(Interface element records)
============

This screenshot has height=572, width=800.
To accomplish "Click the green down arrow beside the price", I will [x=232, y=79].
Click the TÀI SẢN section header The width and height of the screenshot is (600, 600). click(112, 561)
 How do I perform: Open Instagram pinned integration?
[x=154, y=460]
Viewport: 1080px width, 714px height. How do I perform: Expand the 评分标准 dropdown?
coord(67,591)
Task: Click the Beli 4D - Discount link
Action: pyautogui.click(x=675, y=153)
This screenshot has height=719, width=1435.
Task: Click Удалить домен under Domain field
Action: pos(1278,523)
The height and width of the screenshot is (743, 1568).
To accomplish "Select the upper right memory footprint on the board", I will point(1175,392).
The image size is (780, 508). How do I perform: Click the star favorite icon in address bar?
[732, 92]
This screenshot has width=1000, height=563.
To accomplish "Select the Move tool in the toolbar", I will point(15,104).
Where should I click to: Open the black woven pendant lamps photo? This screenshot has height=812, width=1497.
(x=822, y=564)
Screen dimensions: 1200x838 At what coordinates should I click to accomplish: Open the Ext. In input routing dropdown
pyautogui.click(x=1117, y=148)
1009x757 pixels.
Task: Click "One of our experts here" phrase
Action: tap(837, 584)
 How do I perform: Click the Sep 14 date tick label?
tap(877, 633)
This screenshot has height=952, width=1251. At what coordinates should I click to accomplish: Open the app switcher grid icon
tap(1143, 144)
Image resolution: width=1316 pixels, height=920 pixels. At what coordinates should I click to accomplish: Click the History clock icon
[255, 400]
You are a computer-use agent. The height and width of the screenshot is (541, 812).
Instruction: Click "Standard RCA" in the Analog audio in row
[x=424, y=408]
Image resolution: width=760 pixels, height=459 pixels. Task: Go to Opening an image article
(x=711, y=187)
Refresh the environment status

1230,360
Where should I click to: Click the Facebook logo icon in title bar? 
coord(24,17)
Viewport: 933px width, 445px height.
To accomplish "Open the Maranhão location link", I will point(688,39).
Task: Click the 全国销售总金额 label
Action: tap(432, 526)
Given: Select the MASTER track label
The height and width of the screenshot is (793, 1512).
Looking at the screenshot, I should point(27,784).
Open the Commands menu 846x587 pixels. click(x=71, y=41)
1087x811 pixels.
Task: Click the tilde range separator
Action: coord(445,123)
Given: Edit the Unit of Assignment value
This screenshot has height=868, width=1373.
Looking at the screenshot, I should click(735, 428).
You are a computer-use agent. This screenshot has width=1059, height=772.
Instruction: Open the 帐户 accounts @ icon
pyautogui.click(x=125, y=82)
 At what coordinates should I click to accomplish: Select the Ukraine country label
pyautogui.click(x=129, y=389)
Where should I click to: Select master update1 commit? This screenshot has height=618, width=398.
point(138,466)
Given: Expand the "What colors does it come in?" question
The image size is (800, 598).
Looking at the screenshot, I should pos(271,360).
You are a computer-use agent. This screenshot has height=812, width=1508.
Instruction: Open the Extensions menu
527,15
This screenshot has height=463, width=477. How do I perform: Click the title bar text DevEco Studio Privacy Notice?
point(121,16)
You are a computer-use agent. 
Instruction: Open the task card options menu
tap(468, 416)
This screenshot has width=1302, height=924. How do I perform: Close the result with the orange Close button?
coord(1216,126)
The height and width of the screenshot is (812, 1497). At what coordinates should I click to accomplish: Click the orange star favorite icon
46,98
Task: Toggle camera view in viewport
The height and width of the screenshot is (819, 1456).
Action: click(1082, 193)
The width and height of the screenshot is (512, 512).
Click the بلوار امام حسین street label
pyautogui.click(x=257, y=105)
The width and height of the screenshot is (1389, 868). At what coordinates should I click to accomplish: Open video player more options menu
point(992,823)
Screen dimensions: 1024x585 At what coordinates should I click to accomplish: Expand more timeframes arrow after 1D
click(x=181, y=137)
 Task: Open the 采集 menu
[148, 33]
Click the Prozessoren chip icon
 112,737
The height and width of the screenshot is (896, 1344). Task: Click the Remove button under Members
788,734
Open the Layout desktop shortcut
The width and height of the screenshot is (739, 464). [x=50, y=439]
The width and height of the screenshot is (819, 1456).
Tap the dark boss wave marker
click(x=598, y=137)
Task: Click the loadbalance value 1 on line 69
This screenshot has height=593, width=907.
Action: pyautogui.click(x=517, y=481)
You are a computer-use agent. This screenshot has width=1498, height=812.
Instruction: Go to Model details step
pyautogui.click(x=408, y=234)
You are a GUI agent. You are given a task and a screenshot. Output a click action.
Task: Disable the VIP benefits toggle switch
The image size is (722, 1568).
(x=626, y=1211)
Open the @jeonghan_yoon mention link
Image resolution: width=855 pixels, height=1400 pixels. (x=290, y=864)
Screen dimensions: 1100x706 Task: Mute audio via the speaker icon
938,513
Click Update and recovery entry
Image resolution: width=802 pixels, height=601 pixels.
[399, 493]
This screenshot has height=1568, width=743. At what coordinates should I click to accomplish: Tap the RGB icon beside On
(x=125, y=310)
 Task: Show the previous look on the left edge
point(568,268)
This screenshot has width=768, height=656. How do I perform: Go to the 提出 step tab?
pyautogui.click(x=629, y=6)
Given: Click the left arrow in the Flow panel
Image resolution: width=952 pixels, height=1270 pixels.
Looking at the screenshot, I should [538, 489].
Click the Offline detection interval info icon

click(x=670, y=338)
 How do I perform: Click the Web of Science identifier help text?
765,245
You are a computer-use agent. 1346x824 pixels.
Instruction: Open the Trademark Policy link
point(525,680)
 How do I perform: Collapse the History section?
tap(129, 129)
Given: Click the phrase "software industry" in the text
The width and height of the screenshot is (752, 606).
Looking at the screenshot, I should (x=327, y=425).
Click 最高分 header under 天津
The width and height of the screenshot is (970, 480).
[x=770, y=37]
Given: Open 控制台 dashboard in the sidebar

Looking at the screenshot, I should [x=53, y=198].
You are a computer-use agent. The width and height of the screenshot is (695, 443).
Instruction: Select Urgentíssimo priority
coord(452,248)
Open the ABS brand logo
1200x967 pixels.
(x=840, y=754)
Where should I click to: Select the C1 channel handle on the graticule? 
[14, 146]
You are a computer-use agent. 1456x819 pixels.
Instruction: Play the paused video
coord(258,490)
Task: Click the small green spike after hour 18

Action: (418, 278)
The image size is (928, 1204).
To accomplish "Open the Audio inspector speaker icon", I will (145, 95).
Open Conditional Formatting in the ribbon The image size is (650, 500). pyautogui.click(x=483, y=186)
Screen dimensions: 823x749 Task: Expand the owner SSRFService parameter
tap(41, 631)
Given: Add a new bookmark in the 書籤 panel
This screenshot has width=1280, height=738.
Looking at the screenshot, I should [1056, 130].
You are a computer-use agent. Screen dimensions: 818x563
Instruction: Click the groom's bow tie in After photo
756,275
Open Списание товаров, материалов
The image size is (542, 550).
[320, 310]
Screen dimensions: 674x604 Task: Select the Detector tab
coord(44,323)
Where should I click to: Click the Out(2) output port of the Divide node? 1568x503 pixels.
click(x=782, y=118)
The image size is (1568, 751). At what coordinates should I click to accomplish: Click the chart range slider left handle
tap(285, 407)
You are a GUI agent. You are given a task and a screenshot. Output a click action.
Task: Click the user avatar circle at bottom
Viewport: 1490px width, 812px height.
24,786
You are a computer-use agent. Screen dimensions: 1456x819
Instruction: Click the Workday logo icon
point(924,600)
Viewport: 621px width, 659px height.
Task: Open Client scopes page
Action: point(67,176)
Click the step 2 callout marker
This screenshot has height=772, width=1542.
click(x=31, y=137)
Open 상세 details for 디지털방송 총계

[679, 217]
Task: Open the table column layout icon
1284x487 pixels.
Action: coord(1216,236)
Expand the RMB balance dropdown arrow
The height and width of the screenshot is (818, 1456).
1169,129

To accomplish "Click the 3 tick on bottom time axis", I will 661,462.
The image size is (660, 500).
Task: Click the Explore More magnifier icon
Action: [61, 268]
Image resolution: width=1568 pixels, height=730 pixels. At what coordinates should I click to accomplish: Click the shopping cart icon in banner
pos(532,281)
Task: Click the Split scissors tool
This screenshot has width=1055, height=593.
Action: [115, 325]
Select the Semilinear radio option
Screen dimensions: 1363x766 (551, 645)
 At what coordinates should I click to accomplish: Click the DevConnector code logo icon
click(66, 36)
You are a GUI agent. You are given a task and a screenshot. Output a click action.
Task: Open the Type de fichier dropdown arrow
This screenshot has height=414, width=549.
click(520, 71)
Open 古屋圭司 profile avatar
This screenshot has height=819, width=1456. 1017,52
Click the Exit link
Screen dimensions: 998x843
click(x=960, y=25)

============

**EXERCISE DIRECTIONS**
Update the rows from the start of the records through the line containing "tap(1143, 144)", inclusive, so that every "accomplish" reads "complete". Keep everything else in those lines unchanged.

**EXERCISE RESULT**
This screenshot has height=572, width=800.
To complete "Click the green down arrow beside the price", I will [x=232, y=79].
Click the TÀI SẢN section header The width and height of the screenshot is (600, 600). click(112, 561)
 How do I perform: Open Instagram pinned integration?
[x=154, y=460]
Viewport: 1080px width, 714px height. How do I perform: Expand the 评分标准 dropdown?
coord(67,591)
Task: Click the Beli 4D - Discount link
Action: pyautogui.click(x=675, y=153)
This screenshot has height=719, width=1435.
Task: Click Удалить домен under Domain field
Action: pos(1278,523)
The height and width of the screenshot is (743, 1568).
To complete "Select the upper right memory footprint on the board", I will point(1175,392).
The image size is (780, 508). How do I perform: Click the star favorite icon in address bar?
[732, 92]
This screenshot has width=1000, height=563.
To complete "Select the Move tool in the toolbar", I will point(15,104).
Where should I click to: Open the black woven pendant lamps photo? This screenshot has height=812, width=1497.
(x=822, y=564)
Screen dimensions: 1200x838 At what coordinates should I click to complete: Open the Ext. In input routing dropdown
pyautogui.click(x=1117, y=148)
1009x757 pixels.
Task: Click "One of our experts here" phrase
Action: tap(837, 584)
 How do I perform: Click the Sep 14 date tick label?
tap(877, 633)
This screenshot has height=952, width=1251. At what coordinates should I click to complete: Open the app switcher grid icon
tap(1143, 144)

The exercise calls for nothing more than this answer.